L’institution financière a annoncé que, pour rendre transparente la sélection du nouveau président, pour choisir les listes restreintes idéales parmi 243 candidats pour le poste, un processus qui s’est clôturé le 15 septembre.
Les six finalistes passeront à la phase d’entretiens à partir du 23 octobre et le 19 novembre, l’Assemblée générale de la CABEI élira le nouveau chef, qui prendra ses fonctions à partir du 1er décembre au siège de la banque à Tegucigalpa, au Honduras, pour un mandat renouvelable de cinq ans. années.
Selon la banque, la sélection des présélectionnés a fait l’objet d’un « processus de concours rigoureux » avec un nombre élevé de candidats qui, grâce au travail de l’entreprise embauchée, a été « transparent, avec une publicité appropriée du concours et , et surtout, l’aptitude des candidats à occuper le poste ».
Les finalistes
Costaricaine, est une ingénieure industrielle qui a occupé des postes de direction dans le secteur bancaire au Costa Rica, directrice régionale des relations avec les entreprises chez Florida Ice & Farm Company, présidente et directrice générale de la société Global Endeavours, son profil correspond au secteur financier, bancaire et de développement. Stratégies.
, Costaricain, est ingénieur civil. Expérience en tant que directeur général de la Banque nationale du Costa Rica, surintendant général des entités financières et directeur général adjoint du risque et du crédit de la Banque nationale du Costa Rica, un profil affiné dans les domaines du développement, de la banque commerciale, de la banque d’investissement et de la supervision du crédit.
Salvadorien, avocat qui a de l’expérience en tant que président du conseil d’administration de la Banco Hipotecario de El Salvador et dans les relations intergouvernementales de l’entité étatique.
, Salvadorien, chef d’expérience de la Division des marchés financiers de la Banque interaméricaine de développement (BID) et d’autres postes au sein de la Banque mondiale.
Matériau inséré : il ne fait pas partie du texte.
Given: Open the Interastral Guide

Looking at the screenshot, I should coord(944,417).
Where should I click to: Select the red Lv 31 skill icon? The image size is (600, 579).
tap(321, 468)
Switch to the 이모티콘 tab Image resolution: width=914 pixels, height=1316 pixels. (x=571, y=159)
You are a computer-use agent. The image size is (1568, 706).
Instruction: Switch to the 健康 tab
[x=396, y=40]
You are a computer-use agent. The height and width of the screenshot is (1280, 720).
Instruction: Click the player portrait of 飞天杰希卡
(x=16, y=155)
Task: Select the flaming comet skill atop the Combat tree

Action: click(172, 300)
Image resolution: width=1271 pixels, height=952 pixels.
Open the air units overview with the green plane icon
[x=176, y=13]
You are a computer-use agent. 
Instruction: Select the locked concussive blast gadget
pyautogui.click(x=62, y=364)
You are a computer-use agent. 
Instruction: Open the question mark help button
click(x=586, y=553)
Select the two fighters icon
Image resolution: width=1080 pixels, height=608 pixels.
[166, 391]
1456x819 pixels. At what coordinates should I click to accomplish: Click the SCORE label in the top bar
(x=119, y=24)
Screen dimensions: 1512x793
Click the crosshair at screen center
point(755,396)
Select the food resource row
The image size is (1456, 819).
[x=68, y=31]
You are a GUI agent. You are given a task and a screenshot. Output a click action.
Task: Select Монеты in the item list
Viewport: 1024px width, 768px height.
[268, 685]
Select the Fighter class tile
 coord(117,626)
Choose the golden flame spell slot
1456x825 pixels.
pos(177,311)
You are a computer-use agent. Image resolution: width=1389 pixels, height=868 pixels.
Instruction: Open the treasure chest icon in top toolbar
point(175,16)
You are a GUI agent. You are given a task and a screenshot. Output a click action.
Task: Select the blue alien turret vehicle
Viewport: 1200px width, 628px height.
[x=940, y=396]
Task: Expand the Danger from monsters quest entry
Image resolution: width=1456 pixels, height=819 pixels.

C’est un professionnel inscrit dans le secteur financier, le conseil, l’investissement et la banque multilatérale.
Le Hondurien, économiste avec une expérience en tant que président de la Banque centrale du Honduras, secrétaire aux Finances et directeur exécutif pour l’Amérique centrale de la BID, figurait sur la liste des finalistes pour ses qualifications à la tête d’entités financières, multilatérales et de recherche.
guatémaltèque, économiste de premier plan en tant que personnel technique au poste de vice-président exécutif du CABEI, conseiller du directeur exécutif de la Banque mondiale et directeur exécutif du Programme national de compétitivité-PRONACOM, se caractérise par ses connaissances en matière de développement financier et de création de réformes politiques.
Le départ de Mossi
Le président sortant Dante Mossi s’est rendu à Washington en mars de cette année et a eu une conversation dans la capitale américaine au gouvernement du Nicaragua.
Sa visite a soulevé les inquiétudes de Washington, qui a lancé une croisade diplomatique de la part de la législature fédérale avec des lettres envoyées aux gouvernements d’Amérique centrale pour restreindre les prêts au Nicaragua et opposer son veto à la position de Mossi, peu après la CABEI. cela ouvrirait la compétition pour un nouveau propriétaire.
Mossi a déclaré que ce n’est que si le régime de sanctions américaines contre le Nicaragua était élargi que cela pourrait avoir un impact sur le portefeuille de financement. Actuellement, cette banque est le plus grand prêteur du gouvernement de Daniel Ortega, avec un portefeuille de 1,586 millions de dollars, opérant dans quelque 33 projets.
« Si le régime des sanctions continue à augmenter [sobre Nicaragua] La banque serait de plus en plus limitée dans ce qu’elle peut ou ne peut pas financer, dans le cas extrême où il y aurait des sanctions élevées, cela nous amènerait à travailler sur des questions strictement humanitaires, c’est essentiellement notre plan”, a alors déclaré le propriétaire.